Even before the official start of the coalition talks in Hesse, one point is causing a particular stir: According to the key issues paper, the CDU and SPD want to "stipulate that state and public institutions (such as schools, universities, broadcasting) will refrain from gendering with special characters and will be guided by the Council of the German Language".

In July, the Council for German Spelling decided that gender symbols (asterisk, underscore, colon or internal I) were still not the core of German orthography. So they are still not regular signs. Read more about the decision and what it means here.

"An instruction to renounce gendering would be unlawful"

In particular, the Hessian state association of the German Journalists' Association (DJV) reacted indignantly to the plans of the CDU and SPD: "This would not only be clearly against the Basic Law, but also an outrageous political influence on the Hessian Broadcasting Corporation," said its first chairman, Knud Zilian. It is up to the latter to design the programmes and this also includes whether gender is used or not. "An instruction to refrain from gendering would be unlawful."

"You can stand on gender as you like, but a political ban on the reporting of Hessischer Rundfunk is not acceptable," said Zilian. How one can even come up with such a nonsensical idea is inexplicable. "The coalition partners should ask their legal advisers before they put something like this into the world." Freedom of broadcasting is a valuable asset, as is freedom of the press in our country. "And that also includes the right not to be deprived of linguistic possibilities."
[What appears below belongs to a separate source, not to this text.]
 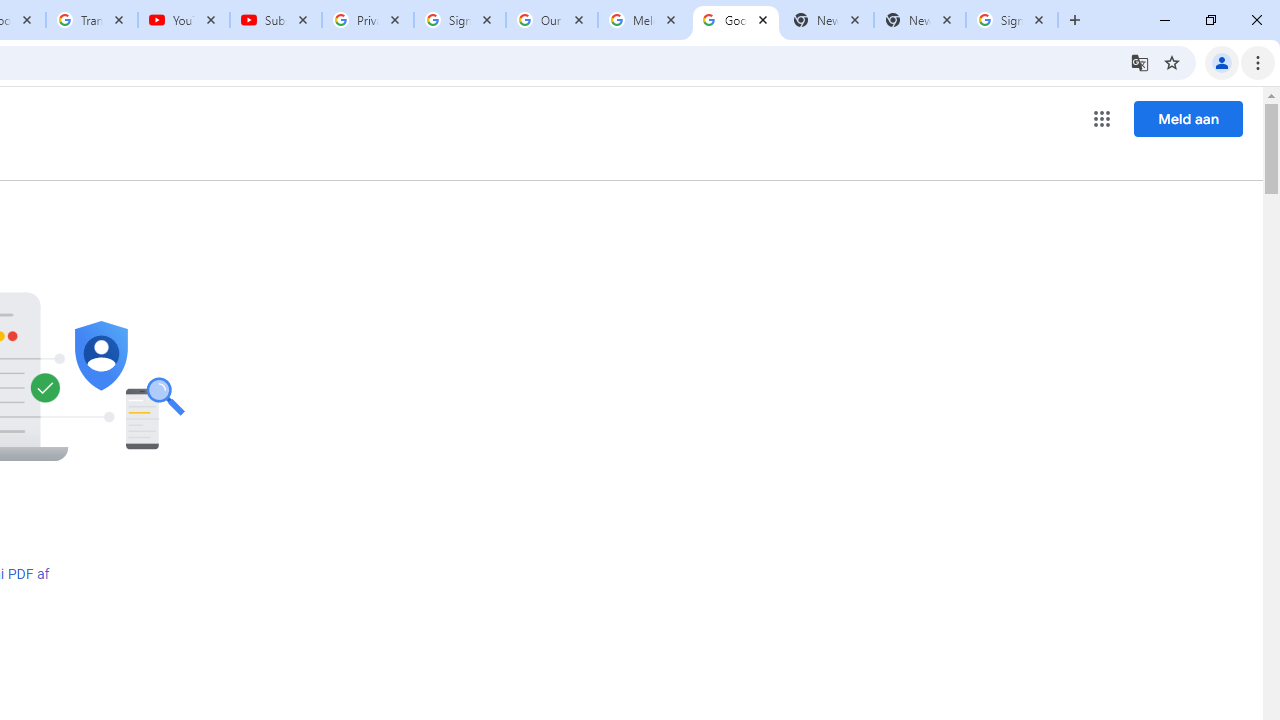 What do you see at coordinates (275, 20) in the screenshot?
I see `'Subscriptions - YouTube'` at bounding box center [275, 20].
The Hessischer Rundfunk was more restrained: it wrote on its homepage that it was "waiting with interest for the negotiations of the designated state government and the result on the topic of gendering in the coalition agreement". Gender-sensitive language is used in HR "because it means everyone, shows everyone and appeals to everyone." However, the type of gendering is not specified to the editors.

It is to be expected that resistance could also arise at the universities. In 2021, for example, the University of Kassel commissioned an expert opinion according to which it is permissible to require gender-neutral language in examinations under certain conditions.